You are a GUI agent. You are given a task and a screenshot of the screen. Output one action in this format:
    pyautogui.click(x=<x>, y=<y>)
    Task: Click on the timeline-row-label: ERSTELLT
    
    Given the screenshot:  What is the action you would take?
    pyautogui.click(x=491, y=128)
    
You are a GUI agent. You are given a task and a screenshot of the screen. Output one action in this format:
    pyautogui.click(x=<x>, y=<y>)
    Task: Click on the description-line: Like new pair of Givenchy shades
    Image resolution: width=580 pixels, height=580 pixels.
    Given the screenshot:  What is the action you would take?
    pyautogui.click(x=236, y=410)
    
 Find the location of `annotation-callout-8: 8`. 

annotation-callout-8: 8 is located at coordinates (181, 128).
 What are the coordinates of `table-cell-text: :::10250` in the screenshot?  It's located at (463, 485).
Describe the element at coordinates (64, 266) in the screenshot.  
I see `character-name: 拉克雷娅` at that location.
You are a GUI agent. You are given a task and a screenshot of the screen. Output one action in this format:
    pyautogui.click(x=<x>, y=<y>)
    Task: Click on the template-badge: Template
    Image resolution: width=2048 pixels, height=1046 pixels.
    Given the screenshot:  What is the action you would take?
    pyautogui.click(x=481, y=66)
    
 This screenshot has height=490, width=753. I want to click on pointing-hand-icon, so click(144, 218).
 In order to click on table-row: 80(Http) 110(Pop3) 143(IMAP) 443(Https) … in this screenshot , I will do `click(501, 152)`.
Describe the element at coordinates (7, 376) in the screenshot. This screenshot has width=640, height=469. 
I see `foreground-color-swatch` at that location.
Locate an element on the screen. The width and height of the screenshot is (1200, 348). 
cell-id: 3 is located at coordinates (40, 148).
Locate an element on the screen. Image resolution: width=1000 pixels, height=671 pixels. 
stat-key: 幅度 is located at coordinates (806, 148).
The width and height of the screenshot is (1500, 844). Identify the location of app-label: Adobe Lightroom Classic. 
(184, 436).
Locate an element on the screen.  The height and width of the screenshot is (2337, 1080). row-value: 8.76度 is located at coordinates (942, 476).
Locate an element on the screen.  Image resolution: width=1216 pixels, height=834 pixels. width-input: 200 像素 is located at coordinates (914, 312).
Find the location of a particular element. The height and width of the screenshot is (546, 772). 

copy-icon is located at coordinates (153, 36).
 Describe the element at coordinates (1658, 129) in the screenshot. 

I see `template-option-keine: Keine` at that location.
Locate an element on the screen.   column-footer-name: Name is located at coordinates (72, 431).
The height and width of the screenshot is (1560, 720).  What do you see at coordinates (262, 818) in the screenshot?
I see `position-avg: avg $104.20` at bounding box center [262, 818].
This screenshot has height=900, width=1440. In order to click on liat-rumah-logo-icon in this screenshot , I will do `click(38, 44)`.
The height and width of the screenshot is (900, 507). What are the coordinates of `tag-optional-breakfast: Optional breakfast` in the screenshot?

→ **Task brief**
Copy everything from the line containing "coordinates (942, 476)." down to the line containing "coordinates (914, 312).", character for character.

→ **Exercise answer**
Locate an element on the screen.  The height and width of the screenshot is (2337, 1080). row-value: 8.76度 is located at coordinates (942, 476).
Locate an element on the screen.  Image resolution: width=1216 pixels, height=834 pixels. width-input: 200 像素 is located at coordinates (914, 312).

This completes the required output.